Problem description:
Set down every line from the one containing "Instruction: Click the" through the last line of the records below, exactly as written, and leave out the pictures.
Data in this exercise Block Start
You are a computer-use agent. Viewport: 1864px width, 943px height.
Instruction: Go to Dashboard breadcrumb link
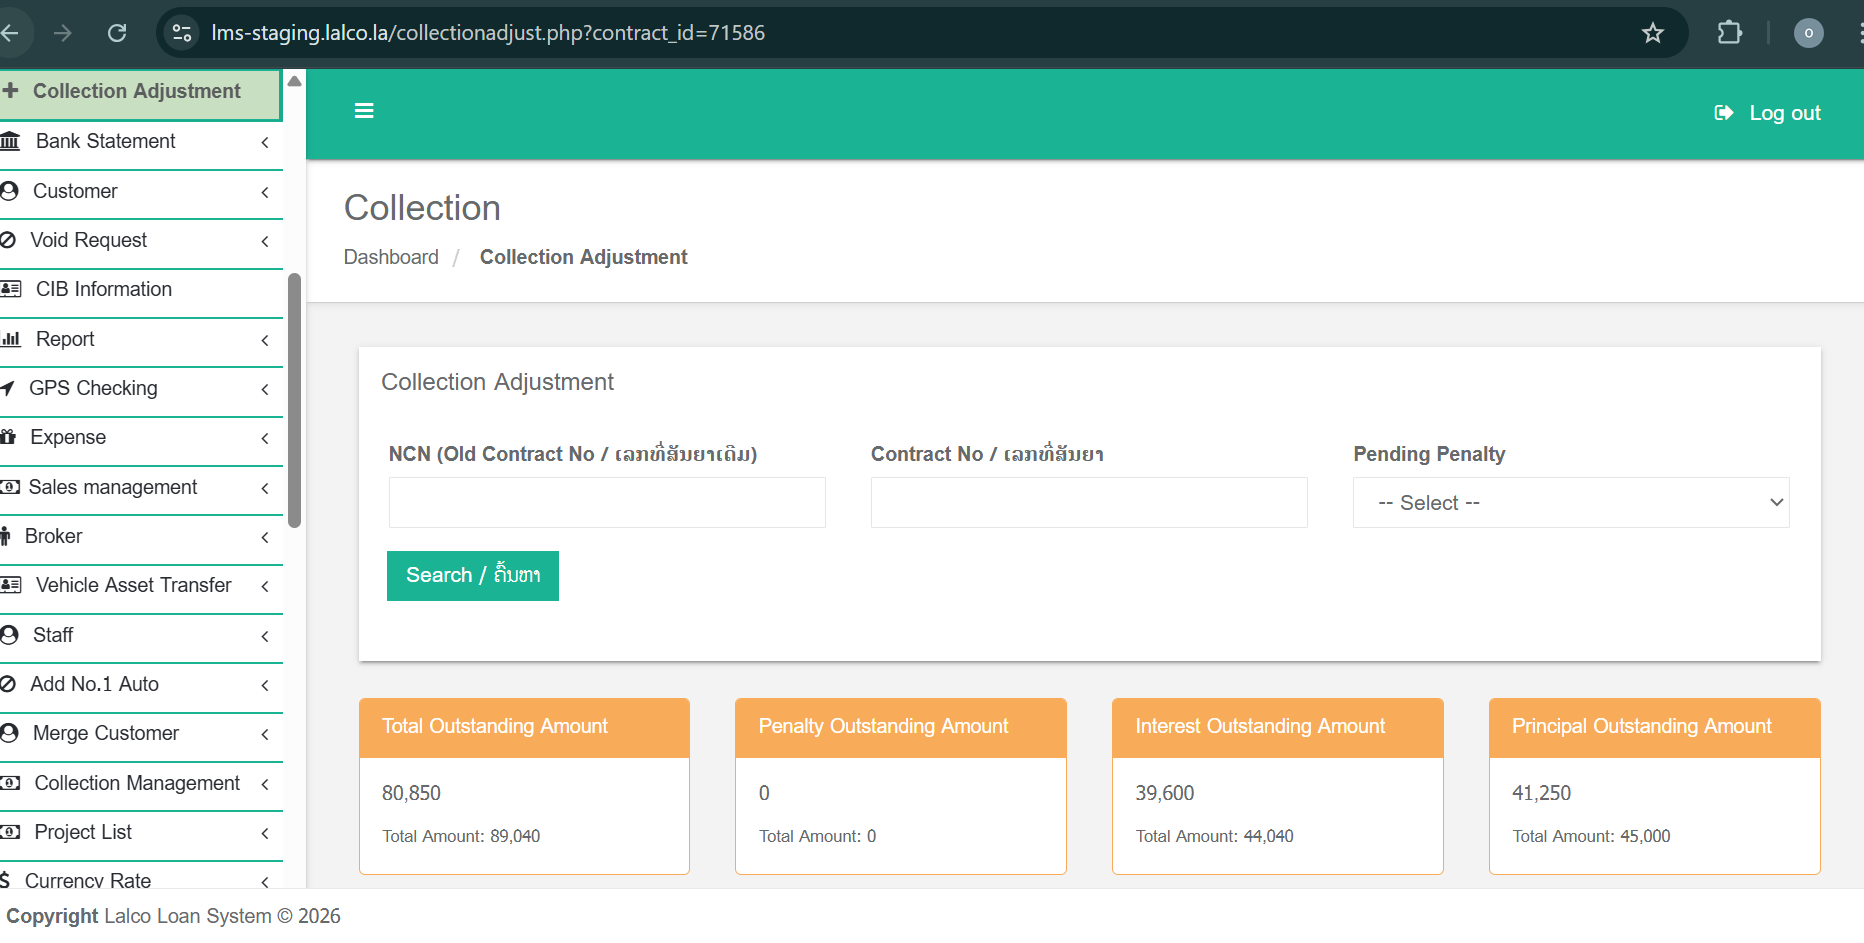pos(391,257)
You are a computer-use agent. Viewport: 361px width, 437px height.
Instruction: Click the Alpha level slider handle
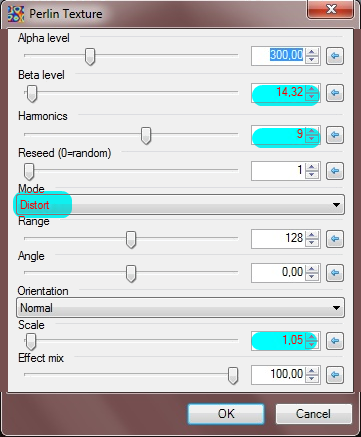point(90,56)
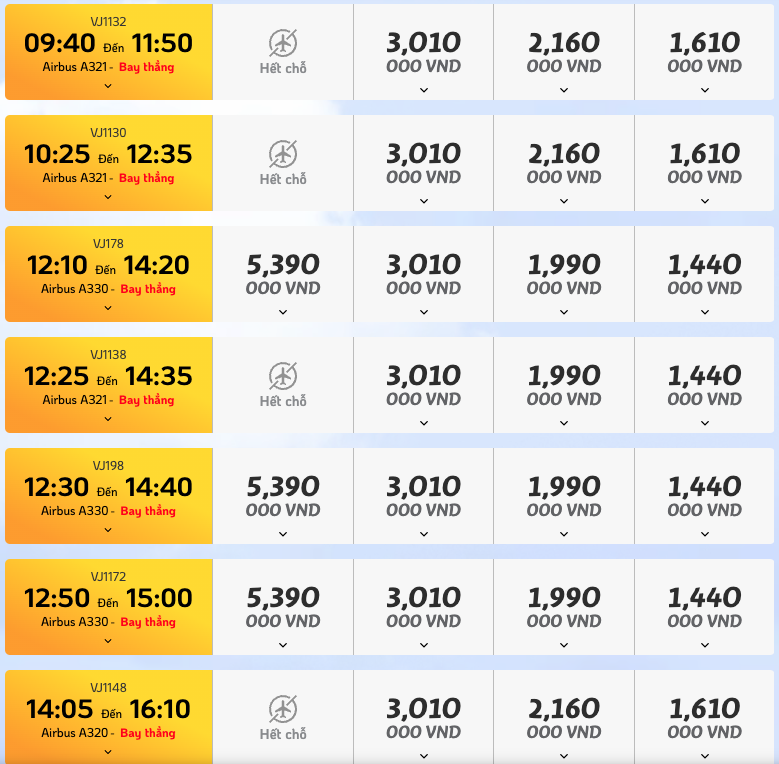
Task: Click sold-out plane icon for flight VJ1138
Action: pyautogui.click(x=283, y=376)
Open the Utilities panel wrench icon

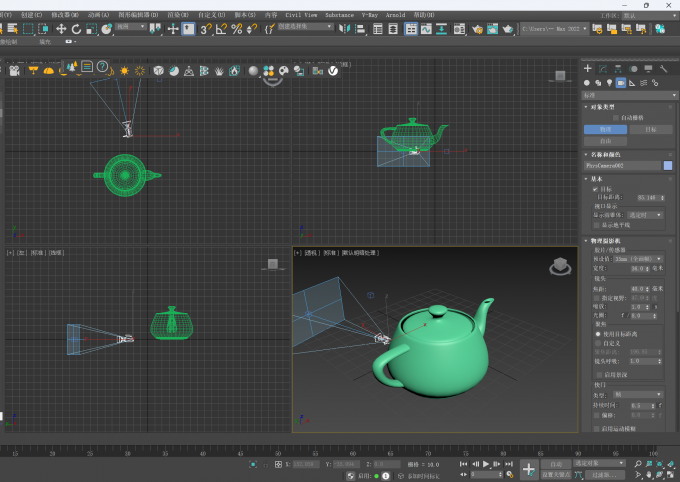tap(663, 69)
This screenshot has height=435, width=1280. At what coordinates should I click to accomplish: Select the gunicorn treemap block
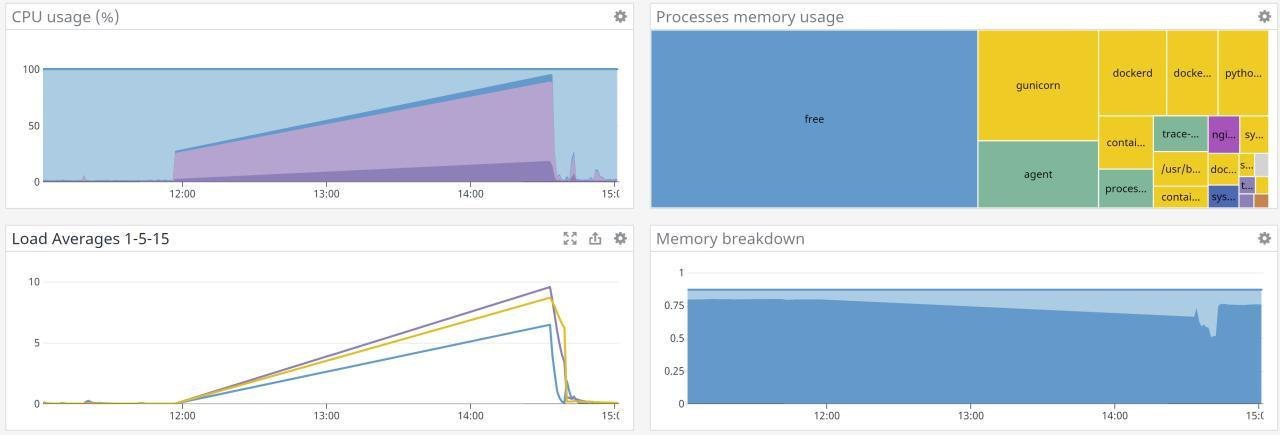(1038, 85)
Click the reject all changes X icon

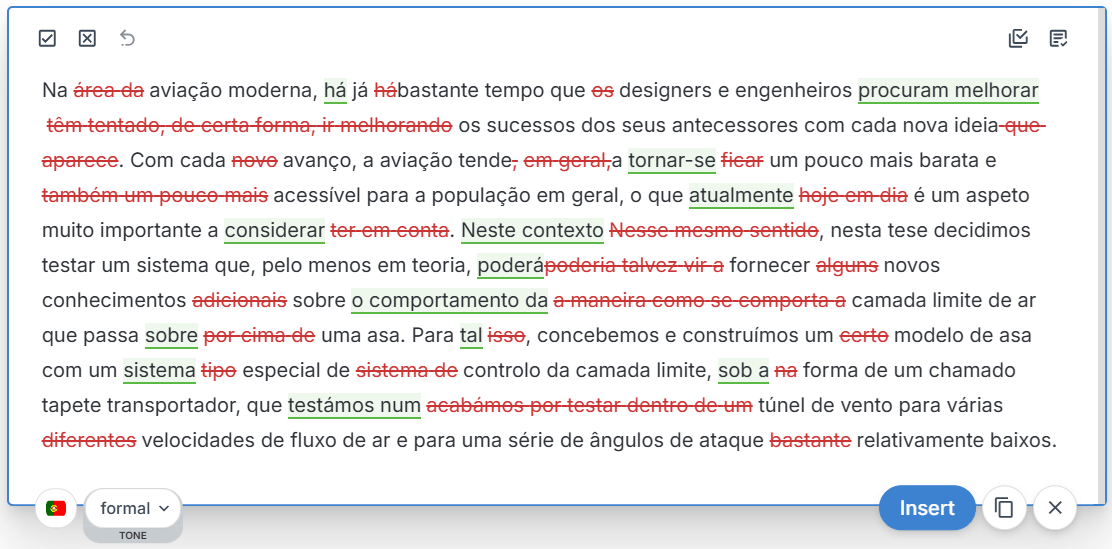pyautogui.click(x=87, y=38)
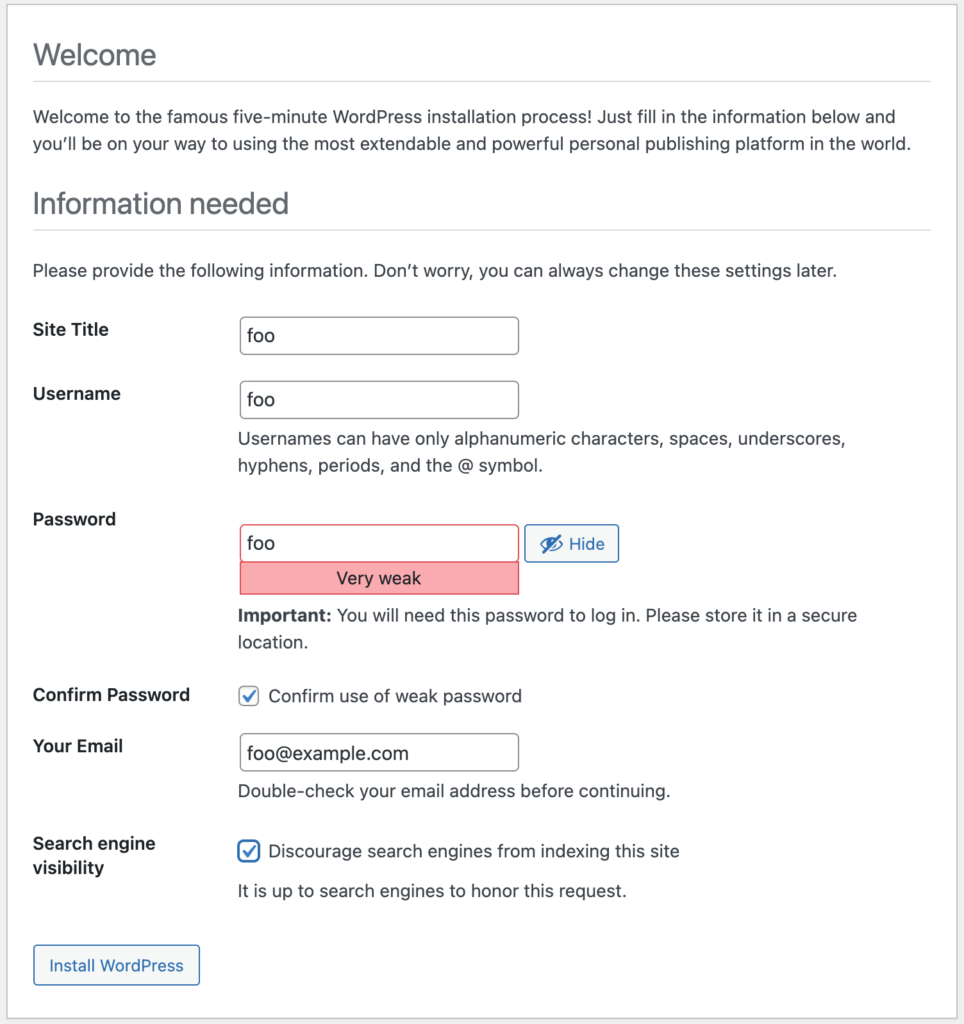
Data in this exercise Block End
Result of this task:
Instruction: Click the Alpha level slider handle
point(90,56)
Task: Click sold-out plane icon for flight VJ1138
Action: pyautogui.click(x=283, y=376)
Open the Utilities panel wrench icon

tap(663, 69)
This screenshot has height=435, width=1280. At what coordinates should I click to accomplish: Select the gunicorn treemap block
(1038, 85)
Click the reject all changes X icon

pyautogui.click(x=87, y=38)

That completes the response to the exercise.